Début septembre 2017, Saint-Martin a été en grande partie ravagée par les ouragans Irma et Maria. Longtemps sans connexion Internet ni communication téléphonique, l'île franco-néerlandaise se trouve sans eau courante depuis le 6 septembre. Malgré des opérations de déblaiement, engagées notamment par les militaires et pompiers mobilisés sur place, l'accessibilité des personnes en situation de handicap se trouve entravée. Si certains doivent faire avec les moyens du bord, d'autres cherchent à se faire rapatrier en métropole.

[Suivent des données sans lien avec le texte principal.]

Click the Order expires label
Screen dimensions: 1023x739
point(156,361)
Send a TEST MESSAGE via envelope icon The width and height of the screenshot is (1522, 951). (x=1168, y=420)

Internet par intermittence
Jean-Philippe Sensey, bénévole au service juridique de l'association Les Axes et cibles pour tous, se déplace souvent en fauteuil. Atteint de douleurs chroniques au dos, il porte un corset pour soulager ses lombaires. Le juriste s'estime heureux de vivre près de l'aéroport : dans cette partie de l'île, la communication téléphonique et l'accès à Internet sont rendus possibles plusieurs fois dans la journée, contrairement à d'autres zones plus reculées. Mais les risques d'électrocution et les routes encombrées compliquent chaque déplacement.
L'hôpital, seul centre de soins de l'île
Le toit de sa maison, en grande partie endommagé, l'oblige à écoper de grandes quantités d'eau. Une tâche rendue d'autant plus difficile par son handicap. « Je passe mon temps à éponger, explique-t-il. Je devrais rentrer à Bordeaux pour me faire opérer du dos mais je ne suis pas considéré comme prioritaire par l'hôpital, qui privilégie les enfants et les plus grabataires. En attendant, je dois tout faire seul. L'hôpital est partiellement détruit et le personnel médical est débordé. Comme tous les infirmiers libéraux sont concentrés là-bas, il n'y a pas d'autre lieu pour accéder aux soins sur l'île pour le moment. »
Le difficile accès aux médicaments
Au supermarché, les détenteurs d'une carte d'invalidité passent en priorité. « Avec une amie en situation de handicap, nous nous sommes fait huer parce que nous passions avant les autres, poursuit Jean-Philippe. Ma voisine de 70 ans a des prothèses de hanche en titane. Elle doit boire beaucoup et prendre un traitement médicamenteux tous les jours, sans quoi elle ne peut pas se lever sans douleur. J'ai cherché à lui fournir ces médicaments mais ils ne sont disponibles nulle part sur l'île, pas même à l'hôpital. » Fin septembre, 18 conteneurs devaient arriver de Guadeloupe pour apporter des vivres (eau potable, nourriture, médicaments) ; selon Jean-Philippe, seuls 8 ont été réceptionnés pour le moment.
Des soins impossibles sans eau courante ni électricité
Patricia Guilbert, installée à Saint-Martin depuis 2009, estime quant à elle que beaucoup de choses ont dû être réglées en priorité par les équipes mobilisées sur place : bâchage des toits, déblaiement des routes, distribution d'eau et de nourriture… Sa maison a tenu bon mais Patricia a quitté l'île pour sa fille Séverine, tétraplégique et en état pauci-relationnel (qui correspond à un état de conscience minimal). « Après l'ouragan, l'auxiliaire de vie de Séverine, dont la maison a été détruite, n'a pas pu travailler pendant neuf jours. Comme ma fille nécessite une assistance 24 heures sur 24 et que nous n'avions plus ni électricité, ni climatisation, ni eau courante, nous ne pouvions pas continuer comme ça, confie-t-elle. La grosse difficulté était de monter son lit électrique à l'étage, qui n'était pas inondé. Nous devions être au moins deux pour ça. » Atmosphère lourde et humide, manque d'hygiène, chaleur environnante sans aération… Rester sur l'île relève donc du challenge pour les personnes nécessitant beaucoup de soins. « Tous les mois, Séverine doit se rendre à l'hôpital pour un examen vital. Vu les circonstances actuelles, j'ai préféré partir. »
Rapatriement sanitaire indispensable
Séverine et sa mère ont été rapatriées en vol médicalisé le 25 septembre. Un déplacement rendu possible grâce à un médecin du SAMU et au médecin traitant de Séverine. « Nous sommes arrivées en Guadeloupe par vol militaire, avant une nuit à l'hôpital de Pointe-à-Pitre, puis un vol civil vers la métropole. » Séverine est aujourd'hui hospitalisée à Garches ; sa mère loge temporairement dans une chambre de la Maison des familles de l'hôpital. Originaire du Nord-Pas-de-Calais, Patricia compte s'installer avec sa fille chez son frère, en attendant que le T2 qu'il leur a trouvé se libère, le 16 octobre. Le fruit d'une belle mobilisation, qui témoigne pourtant de l'ampleur des dégâts subis notamment par les personnes en situation de handicap sur l'île franco-néerlandaise.